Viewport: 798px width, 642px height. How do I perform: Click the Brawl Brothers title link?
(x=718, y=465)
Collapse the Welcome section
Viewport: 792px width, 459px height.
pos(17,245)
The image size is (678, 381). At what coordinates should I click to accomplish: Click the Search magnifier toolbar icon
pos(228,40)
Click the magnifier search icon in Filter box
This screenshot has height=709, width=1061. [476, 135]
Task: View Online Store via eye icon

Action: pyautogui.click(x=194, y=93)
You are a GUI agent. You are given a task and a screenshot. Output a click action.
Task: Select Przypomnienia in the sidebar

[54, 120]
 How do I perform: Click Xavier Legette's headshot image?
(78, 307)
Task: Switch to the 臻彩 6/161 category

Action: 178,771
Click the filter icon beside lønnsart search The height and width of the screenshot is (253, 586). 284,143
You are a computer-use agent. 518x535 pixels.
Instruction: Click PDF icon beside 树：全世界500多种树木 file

:: Activity ::
The line containing "You are a computer-use agent. 518x535 pixels." marks where to begin; the last line of the records marks where to stop. Copy both and all between, exactly.

:: Answer to the problem ::
You are a computer-use agent. 518x535 pixels.
Instruction: Click PDF icon beside 树：全世界500多种树木 file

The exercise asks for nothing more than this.